Jefa Sealing System
The sealing system is one of the most important parts of the rudder system. A leaking sealing system is irritating and dangerous. A lot of development is done in the last decade to guaranty a problem free system. Some designers still draw old-fashioned systems based on on O-rings or stuffing boxes. O-rings should not be used as they don’t allow any misalignment ore movement of the rudder shaft. As O-rings are always located between 2 bearings, and the shaft will bent under rudder load, the O-ring will be pushed in on one side and create a gap at the other side and water will enter the boat. Stuffing boxes don’t allow the shaft to bend and will act, unwontedly, as a third bearing. They also cause a lot of friction as the grease cord is pressed under high load on the shaft surface. Eventually the shaft will run in and more pressure will have to be put onto the cords to achieve a proper sealing, creating more friction.
With the modernization of the rudder system by the introduction of self-aligning bearings a big problem arose for the sealing systems: As the bearing houses don’t have to be fully aligned with the shaft, and the rudder shaft can freely bend between the bearings, the precise position of the sealing system is unknown. The only solution for these modern solutions is a sealing system that isn’t critical for the position of the shaft (like a gaiter) or to use a seal or tube in the inner housing that will move together with the shaft.
Following points should be considered when designing a sealing system:
- Raise of water level while motoring:
The most critical situation for a sealing system is while motoring. Due to the build-up of a wave under the bow and stern of the yacht, the water level around the rudder shaft can raise up to 300 mm. As this water level is maintained for a while, water will raise around the shaft through the bearing and will raise in the rudder tube or will put pressure on the lip-seal when mounted. In sailing conditions, the stern could also be pushed under water, but this will only be for a short instance. This time is too short for the water to raise significantly in the tube.
Water entry level should be as high as possible:
The water entry level in the boat should be put as high as possible to prevent water coming into the boat on failure or wear of the sealing system. Under no circumstances should the water entry level be lower than the waterline level. This means that a rudder tube raised to 50 mm underneath the quadrant sealed with a gaiter is always preferred over a lip seal just above the bottom bearing.
Extra care with twin rudder boats:
Extra care for the sealing system should be taken with twin rudder boats. The sealing system of a single rudder boat isn’t pressured more when the boat heels. I fact, in most cases the waterline under heel is lower than when the boat is straight. On twin rudder boats one rudder can be pushed very deep into the water, putting much more pressure on the sealing system. A long rudder tube is advisable for these boats.

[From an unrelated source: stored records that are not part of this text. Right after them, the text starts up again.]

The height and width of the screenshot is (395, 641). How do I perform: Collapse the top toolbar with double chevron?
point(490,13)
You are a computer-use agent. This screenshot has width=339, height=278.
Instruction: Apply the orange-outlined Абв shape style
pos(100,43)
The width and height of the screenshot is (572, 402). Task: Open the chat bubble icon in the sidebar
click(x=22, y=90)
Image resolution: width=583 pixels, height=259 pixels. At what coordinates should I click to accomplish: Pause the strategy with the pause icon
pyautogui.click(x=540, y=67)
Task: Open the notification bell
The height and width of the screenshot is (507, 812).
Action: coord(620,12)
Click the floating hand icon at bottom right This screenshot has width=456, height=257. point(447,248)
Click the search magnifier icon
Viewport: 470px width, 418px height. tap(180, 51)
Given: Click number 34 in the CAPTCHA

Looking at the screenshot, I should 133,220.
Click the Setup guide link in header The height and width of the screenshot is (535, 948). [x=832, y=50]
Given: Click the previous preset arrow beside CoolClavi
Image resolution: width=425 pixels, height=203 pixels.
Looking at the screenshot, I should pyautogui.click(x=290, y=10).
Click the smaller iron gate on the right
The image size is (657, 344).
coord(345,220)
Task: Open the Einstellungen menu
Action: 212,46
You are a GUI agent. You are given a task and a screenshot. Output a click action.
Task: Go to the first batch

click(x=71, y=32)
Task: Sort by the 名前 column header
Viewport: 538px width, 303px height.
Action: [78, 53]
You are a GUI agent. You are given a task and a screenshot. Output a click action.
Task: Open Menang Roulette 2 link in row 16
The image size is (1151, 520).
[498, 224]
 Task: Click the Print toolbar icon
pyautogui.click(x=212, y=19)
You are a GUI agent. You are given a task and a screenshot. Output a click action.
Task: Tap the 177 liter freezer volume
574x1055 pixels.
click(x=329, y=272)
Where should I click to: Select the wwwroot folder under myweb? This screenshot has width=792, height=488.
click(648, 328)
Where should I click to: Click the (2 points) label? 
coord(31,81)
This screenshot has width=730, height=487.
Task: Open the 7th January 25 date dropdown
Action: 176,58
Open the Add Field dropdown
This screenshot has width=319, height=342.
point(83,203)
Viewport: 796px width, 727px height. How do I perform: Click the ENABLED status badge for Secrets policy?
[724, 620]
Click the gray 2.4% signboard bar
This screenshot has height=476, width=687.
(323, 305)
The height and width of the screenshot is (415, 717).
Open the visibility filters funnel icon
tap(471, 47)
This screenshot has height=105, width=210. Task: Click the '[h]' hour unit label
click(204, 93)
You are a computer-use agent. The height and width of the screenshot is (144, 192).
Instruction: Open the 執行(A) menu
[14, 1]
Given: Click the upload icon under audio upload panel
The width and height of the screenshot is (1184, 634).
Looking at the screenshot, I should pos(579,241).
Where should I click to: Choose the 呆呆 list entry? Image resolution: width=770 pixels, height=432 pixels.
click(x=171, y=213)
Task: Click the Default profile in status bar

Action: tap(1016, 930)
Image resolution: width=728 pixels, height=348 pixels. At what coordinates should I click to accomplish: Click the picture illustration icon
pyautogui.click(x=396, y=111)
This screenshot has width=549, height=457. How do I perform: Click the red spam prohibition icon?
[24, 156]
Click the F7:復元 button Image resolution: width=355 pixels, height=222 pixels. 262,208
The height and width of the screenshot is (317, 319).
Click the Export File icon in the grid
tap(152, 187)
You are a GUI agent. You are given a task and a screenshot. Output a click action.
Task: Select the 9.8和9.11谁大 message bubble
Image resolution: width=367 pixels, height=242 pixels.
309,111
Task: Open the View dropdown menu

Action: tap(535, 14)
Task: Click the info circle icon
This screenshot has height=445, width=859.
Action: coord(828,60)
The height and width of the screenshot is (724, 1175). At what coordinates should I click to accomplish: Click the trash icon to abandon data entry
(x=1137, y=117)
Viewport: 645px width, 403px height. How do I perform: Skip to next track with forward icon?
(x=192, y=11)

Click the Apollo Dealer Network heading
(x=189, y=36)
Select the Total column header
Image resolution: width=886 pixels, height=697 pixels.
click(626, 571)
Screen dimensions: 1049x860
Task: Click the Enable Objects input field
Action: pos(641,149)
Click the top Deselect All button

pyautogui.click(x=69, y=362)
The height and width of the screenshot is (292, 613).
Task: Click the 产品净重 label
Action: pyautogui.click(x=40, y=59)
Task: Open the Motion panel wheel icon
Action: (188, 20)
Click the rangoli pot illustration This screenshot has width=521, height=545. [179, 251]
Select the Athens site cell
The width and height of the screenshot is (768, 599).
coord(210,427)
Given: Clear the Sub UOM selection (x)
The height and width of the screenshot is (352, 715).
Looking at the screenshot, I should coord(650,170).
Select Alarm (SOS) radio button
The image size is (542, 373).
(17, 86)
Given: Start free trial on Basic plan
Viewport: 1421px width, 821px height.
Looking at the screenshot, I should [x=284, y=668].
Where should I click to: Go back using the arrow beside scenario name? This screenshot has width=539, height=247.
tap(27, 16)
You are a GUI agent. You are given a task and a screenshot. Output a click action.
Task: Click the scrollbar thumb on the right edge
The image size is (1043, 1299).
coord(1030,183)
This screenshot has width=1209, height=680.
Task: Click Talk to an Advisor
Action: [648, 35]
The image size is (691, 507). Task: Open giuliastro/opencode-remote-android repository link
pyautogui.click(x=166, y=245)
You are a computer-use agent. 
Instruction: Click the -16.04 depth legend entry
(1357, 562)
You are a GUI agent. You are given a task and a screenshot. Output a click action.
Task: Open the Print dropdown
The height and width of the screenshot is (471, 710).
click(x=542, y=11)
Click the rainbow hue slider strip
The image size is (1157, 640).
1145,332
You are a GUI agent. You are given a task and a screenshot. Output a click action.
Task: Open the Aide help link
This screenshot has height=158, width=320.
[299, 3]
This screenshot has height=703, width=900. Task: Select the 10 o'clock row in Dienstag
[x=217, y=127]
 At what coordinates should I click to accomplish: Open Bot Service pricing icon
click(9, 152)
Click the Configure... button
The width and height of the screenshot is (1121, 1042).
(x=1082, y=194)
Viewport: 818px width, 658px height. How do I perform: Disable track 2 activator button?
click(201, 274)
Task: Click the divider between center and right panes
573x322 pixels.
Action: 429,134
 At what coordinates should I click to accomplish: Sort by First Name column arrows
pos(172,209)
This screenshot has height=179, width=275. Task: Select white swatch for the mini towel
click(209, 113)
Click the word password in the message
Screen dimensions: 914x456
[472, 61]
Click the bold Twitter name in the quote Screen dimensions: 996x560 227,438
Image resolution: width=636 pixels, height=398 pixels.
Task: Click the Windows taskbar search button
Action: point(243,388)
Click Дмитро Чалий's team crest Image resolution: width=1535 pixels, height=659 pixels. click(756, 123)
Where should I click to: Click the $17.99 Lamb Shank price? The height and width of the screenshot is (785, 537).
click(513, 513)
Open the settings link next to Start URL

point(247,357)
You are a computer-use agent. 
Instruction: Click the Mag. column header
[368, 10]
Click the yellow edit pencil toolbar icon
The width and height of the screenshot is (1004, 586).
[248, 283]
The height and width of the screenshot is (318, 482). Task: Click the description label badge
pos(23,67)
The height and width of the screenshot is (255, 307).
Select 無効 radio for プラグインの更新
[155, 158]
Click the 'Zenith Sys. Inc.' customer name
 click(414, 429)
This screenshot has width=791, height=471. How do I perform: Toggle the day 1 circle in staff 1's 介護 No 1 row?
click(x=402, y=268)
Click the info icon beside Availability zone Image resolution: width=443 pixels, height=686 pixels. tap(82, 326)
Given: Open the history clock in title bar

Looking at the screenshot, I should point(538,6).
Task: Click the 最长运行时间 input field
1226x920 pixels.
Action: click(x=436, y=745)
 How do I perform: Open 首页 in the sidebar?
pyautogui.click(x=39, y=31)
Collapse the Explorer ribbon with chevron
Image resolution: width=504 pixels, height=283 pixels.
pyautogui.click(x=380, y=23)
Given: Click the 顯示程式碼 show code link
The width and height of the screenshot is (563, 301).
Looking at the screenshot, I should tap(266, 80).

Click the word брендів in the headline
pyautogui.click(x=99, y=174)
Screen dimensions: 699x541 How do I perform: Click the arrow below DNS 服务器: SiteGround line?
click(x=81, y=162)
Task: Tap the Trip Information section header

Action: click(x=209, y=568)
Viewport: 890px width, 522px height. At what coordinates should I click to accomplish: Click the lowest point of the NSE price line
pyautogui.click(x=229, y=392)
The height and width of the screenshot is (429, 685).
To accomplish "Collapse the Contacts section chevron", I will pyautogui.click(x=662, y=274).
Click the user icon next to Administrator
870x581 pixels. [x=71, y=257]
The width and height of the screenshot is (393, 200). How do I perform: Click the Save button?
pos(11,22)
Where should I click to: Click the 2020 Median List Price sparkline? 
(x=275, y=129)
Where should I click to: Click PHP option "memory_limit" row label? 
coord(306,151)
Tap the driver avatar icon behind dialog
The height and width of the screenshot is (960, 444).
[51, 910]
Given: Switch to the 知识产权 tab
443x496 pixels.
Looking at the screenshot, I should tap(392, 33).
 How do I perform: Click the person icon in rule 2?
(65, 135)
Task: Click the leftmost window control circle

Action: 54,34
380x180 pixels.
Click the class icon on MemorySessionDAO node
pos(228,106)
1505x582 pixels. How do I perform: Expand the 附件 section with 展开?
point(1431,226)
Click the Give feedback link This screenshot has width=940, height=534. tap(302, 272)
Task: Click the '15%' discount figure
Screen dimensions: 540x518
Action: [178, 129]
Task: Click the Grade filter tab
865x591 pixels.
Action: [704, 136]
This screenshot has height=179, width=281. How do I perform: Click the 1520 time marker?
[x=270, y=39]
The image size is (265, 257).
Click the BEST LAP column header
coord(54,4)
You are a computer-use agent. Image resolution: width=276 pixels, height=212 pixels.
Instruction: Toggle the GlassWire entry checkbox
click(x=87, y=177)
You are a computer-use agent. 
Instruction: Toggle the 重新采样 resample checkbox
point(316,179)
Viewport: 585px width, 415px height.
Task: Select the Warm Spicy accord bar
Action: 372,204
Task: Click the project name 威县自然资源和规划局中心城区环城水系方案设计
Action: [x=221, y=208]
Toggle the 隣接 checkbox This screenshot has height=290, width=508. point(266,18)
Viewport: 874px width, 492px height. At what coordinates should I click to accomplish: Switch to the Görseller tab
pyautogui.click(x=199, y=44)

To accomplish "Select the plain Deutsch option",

This sealing system is only possible on a tiller steered boat. The bottom and top bearing are joined by an aluminium tube which registers inside the bottom bearing and is secured by Sicaflex. This solution is 100% waterproof and induces no friction into the rudder system. Please note that the rudder tube isn’t a structural part of the boat. All forces are transmitted by the bearing houses to the hull and the only function of the tube is to prevent water coming into the craft.
Tube and Gaiter
The tube and gaiter sealing system is the most efficient method of providing a seal. The friction is almost zero, the sealing is 100% sure, and the gaiter will allow the shaft to rotate and bend freely. The system consist of an aluminium tube, which is bonded to the lower bearing and to which is clamped, via a stainless steel jubilee clip, a neoprene gaiter. The top end of the neoprene gaiter is clamped to the rudder shaft by a second jubilee clip. The gaiter is made to allow up to 90º of rudder travel (± 45º), without causing inelastic extension to the gaiter. It is desirable to take the rudder tube as high as possible for water security and at least 100 mm above the waterline.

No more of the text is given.